You need not tell or show the witnesses what you have written in the will. They are merely a witness to your signing the will by putting down their name, address and signature. Of course, if you like, you may show the will to them; and give them a copy if you wish.
Will is not required to be registered. But, if it is registered with Sub-registrar of Properties (same department that registered property deeds / agreement of sale etc.) it helps as an independent verification / evidence of the will - should a dispute arise later on. There is no stamp duty on will. But registration fees will have to be paid.
Of course, one can write number of wills during his life time, registered or not. Only last will (registered or not) is taken in the account, while considering the claim by the beneficiaries. Will can be revoked any time without any formality by just writing a fresh will on a piece of paper with two witnesses.
Person making a will is called Testator in legal terms.

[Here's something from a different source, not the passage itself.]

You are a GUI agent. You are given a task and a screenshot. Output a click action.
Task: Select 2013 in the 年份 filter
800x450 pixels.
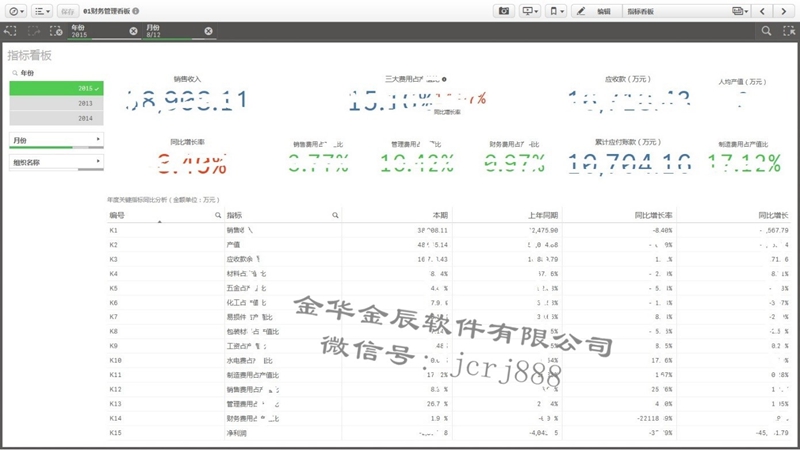point(56,103)
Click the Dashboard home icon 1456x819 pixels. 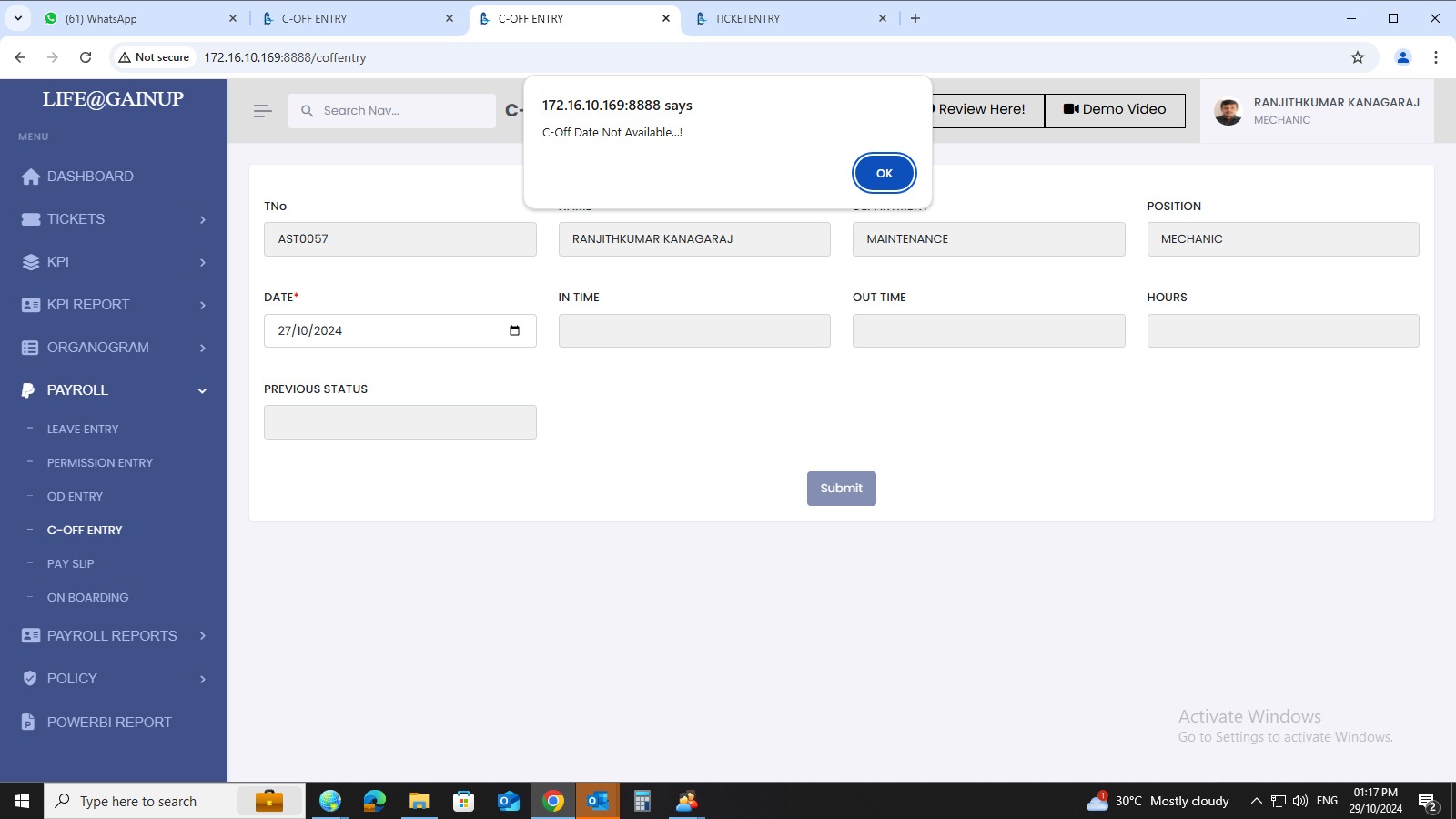31,177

When a will is made, legal heirs can not have any claim over the Testator's property; except what is given to them in the will.

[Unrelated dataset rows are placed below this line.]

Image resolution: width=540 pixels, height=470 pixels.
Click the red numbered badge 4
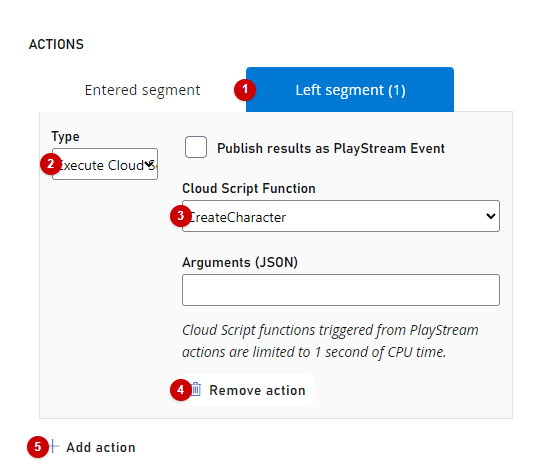[181, 390]
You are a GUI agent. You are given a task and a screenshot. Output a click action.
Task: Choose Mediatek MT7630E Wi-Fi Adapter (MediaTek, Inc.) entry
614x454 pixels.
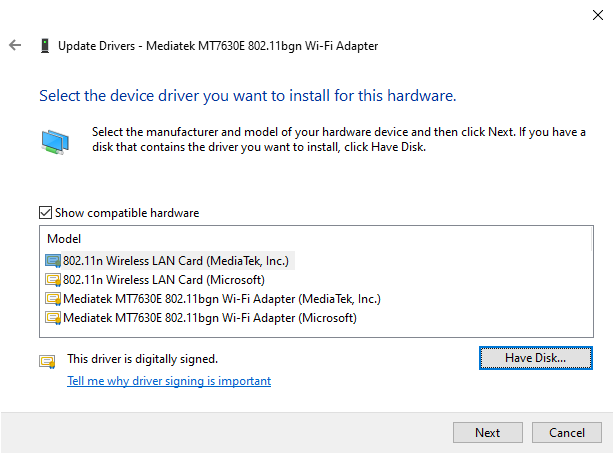point(222,299)
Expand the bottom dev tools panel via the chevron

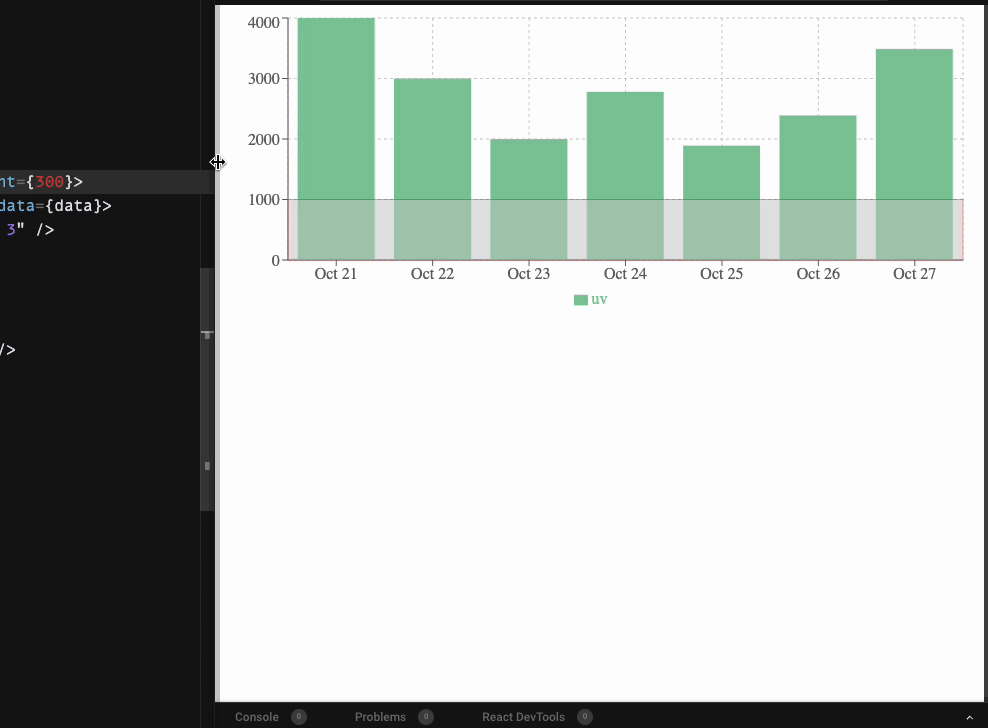968,716
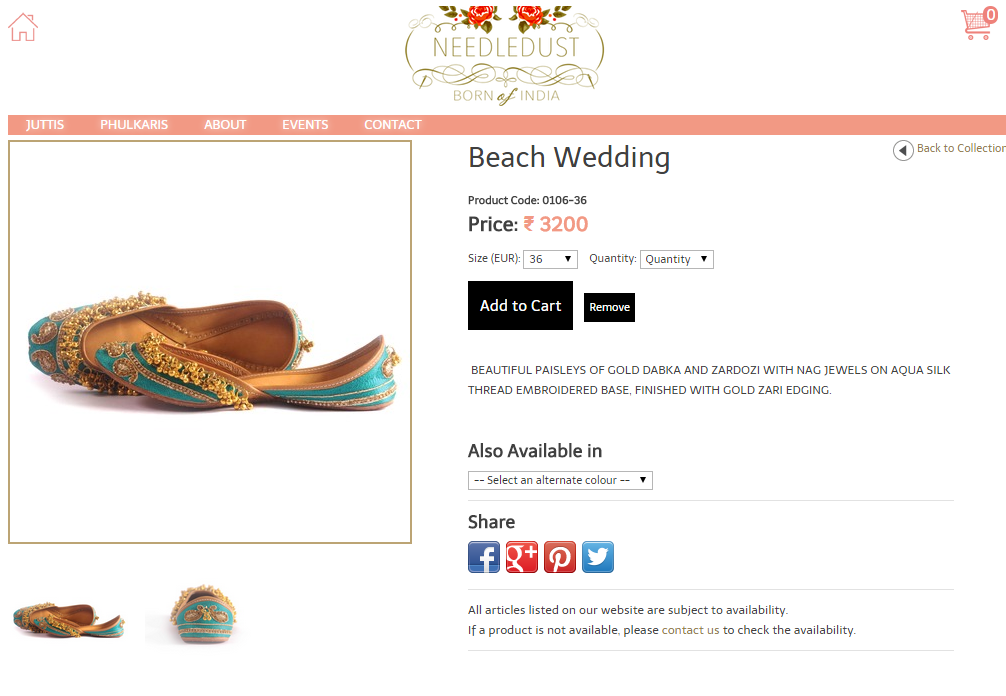
Task: Open the Phulkaris menu
Action: point(134,124)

What if no will is left by the deceased?
In legal terms, this situation is called by a term - person died Intestate. In such a case, some times, succession certificate is required to be got from the High Court or District Court (for interior areas of a State), should a dispute arise over a property.
If a person has died Intestate then legal heirs have rights to the properly. Class-1 heirs are immediate relatives like Wife, Children and Mother. Class-2 relatives are Father, Brother etc. How much each can claim is decided by the Personal Law of the Religion of the deceased. So, religion plays an important part in deciding who will get what, when a person dies without a will. This being a very involved subject, it is best to take lawyer's advice on matters related to this aspect.
What is a will?
Will is a legal declaration of intention of the testator with respect to his property (including rights), which he desires to be carried into effect after his death.

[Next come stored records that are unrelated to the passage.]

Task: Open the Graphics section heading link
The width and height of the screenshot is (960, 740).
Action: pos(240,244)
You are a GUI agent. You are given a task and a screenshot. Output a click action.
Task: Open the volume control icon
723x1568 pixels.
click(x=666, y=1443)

Will is possibly the only legal document that has no legal validity till the person who has written it, is alive. Strange but true!
How to write a will?
Dr Israni said that J F Kennedy's will is famous for its simplicity and clarity. [I've seen J F Kennedy Jr's will. It's just two page long and comprehensive. It's only when reads a real will that we realise that it is not easy to write a simple will!]
Will should be written in any language, preferably in mother tongue - making it less vulnerable to mistakes of interpretation. Any way, it should be simple and clear i.e., there should not be any ambiguity with respect to its interpretation.
There is no prescribed format i.e., it could be in any format. It can be hand-written in a legible hand-writing. If it is typed and testator is unlettered then it should say 'text of the will was explained to me'. One can put thumb impression also.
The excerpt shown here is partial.